Re: Performance regression from switching lock to rw-sem for anon-vma tree

From: Ingo Molnar <mingo@kernel.org>
To: Tim Chen <tim.c.chen@linux.intel.com>
Cc: Ingo Molnar <mingo@elte.hu>,
	Andrea Arcangeli <aarcange@redhat.com>,
	Mel Gorman <mgorman@suse.de>, "Shi, Alex" <alex.shi@intel.com>,
	Andi Kleen <andi@firstfloor.org>,
	Andrew Morton <akpm@linux-foundation.org>,
	Michel Lespinasse <walken@google.com>,
	Davidlohr Bueso <davidlohr.bueso@hp.com>,
	"Wilcox, Matthew R" <matthew.r.wilcox@intel.com>,
	Dave Hansen <dave.hansen@intel.com>,
	Peter Zijlstra <a.p.zijlstra@chello.nl>,
	Rik van Riel <riel@redhat.com>,
	linux-kernel@vger.kernel.org, linux-mm <linux-mm@kvack.org>
Subject: Re: Performance regression from switching lock to rw-sem for anon-vma tree
Date: Fri, 28 Jun 2013 11:38:09 +0200	[thread overview]
Message-ID: <20130628093809.GB29205@gmail.com> (raw)
In-Reply-To: <1372375873.22432.200.camel@schen9-DESK>

* Tim Chen <tim.c.chen@linux.intel.com> wrote:

> I tried some tweaking that checks sem->count for read owned lock. Even 
> though it reduces the percentage of acquisitions that need sleeping by 
> 8.14% (from 18.6% to 10.46%), it increases the writer acquisition 
> blocked count by 11%. This change still doesn't boost throughput and has 
> a tiny regression for the workload.
> 
> 						Opt Spin Opt Spin
> 							 (with tweak)	
> Writer acquisition blocked count		7359040	8168006
> Blocked by reader				 0.55%	 0.52%
> Lock acquired first attempt (lock stealing)	16.92%	19.70%
> Lock acquired second attempt (1 sleep)	17.60%	 9.32%
> Lock acquired after more than 1 sleep		 1.00%	 1.14%
> Lock acquired with optimistic spin		64.48%	69.84%
> Optimistic spin abort 1 			11.77%	 1.14%
> Optimistic spin abort 2			 6.81%	 9.22%
> Optimistic spin abort 3			 0.02%	 0.10%

So lock stealing+spinning now acquires the lock successfully ~90% of the 
time, the remaining sleeps are:

> Lock acquired second attempt (1 sleep)	......	 9.32%

And the reason these sleeps are mostly due to:

> Optimistic spin abort 2			 .....	 9.22%

Right?

So this particular #2 abort point is:

|       preempt_disable();
|       for (;;) {
|               owner = ACCESS_ONCE(sem->owner);
|               if (owner && !rwsem_spin_on_owner(sem, owner))
|                       break;   <--------------------------- abort (2)

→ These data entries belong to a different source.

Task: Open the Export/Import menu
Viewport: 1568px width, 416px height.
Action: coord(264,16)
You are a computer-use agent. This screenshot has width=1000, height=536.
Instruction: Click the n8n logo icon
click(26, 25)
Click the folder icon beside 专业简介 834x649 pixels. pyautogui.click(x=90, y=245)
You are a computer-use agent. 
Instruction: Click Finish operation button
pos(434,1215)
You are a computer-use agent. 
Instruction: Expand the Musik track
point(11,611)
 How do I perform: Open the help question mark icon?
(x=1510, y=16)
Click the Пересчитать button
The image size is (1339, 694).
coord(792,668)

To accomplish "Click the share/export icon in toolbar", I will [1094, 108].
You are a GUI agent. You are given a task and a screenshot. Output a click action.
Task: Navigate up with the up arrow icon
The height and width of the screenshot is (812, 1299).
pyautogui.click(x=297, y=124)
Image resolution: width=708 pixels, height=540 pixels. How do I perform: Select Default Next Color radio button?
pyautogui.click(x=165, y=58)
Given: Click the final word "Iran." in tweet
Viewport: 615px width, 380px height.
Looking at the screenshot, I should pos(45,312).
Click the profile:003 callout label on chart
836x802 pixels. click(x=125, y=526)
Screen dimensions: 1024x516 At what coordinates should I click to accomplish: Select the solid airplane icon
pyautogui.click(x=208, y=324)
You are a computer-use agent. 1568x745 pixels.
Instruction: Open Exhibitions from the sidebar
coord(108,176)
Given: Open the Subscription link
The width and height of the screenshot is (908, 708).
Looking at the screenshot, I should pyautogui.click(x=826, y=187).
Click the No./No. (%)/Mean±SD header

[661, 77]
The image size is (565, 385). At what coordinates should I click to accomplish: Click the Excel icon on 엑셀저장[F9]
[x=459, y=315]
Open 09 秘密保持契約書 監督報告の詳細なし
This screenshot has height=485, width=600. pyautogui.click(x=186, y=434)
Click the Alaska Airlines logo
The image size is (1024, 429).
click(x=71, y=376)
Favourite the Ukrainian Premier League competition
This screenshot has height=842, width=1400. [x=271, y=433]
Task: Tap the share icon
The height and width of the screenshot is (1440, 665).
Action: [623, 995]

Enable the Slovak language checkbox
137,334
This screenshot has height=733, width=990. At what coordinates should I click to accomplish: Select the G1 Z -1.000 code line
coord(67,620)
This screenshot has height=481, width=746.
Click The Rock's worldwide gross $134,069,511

Next step would be to investigate why we decide to not spin there, why 
does rwsem_spin_on_owner() fail?

If I got all the patches right, rwsem_spin_on_owner() is this:

+static noinline
+int rwsem_spin_on_owner(struct rw_semaphore *lock, struct task_struct *owner)
+{
+       rcu_read_lock();
+       while (owner_running(lock, owner)) {
+               if (need_resched())
+                       break;
+
+               arch_mutex_cpu_relax();
+       }
+       rcu_read_unlock();
+
+       /*
+        * We break out the loop above on need_resched() and when the
+        * owner changed, which is a sign for heavy contention. Return
+        * success only when lock->owner is NULL.
+        */
+       return lock->owner == NULL;
+}

where owner_running() is similar to the mutex spinning code: it in the end 
checks owner->on_cpu - like the mutex code.

If my analysis is correct so far then it might be useful to add two more 
stats: did rwsem_spin_on_owner() fail because lock->owner == NULL [owner 
released the rwsem], or because owner_running() failed [owner went to 
sleep]?

Thanks,

	Ingo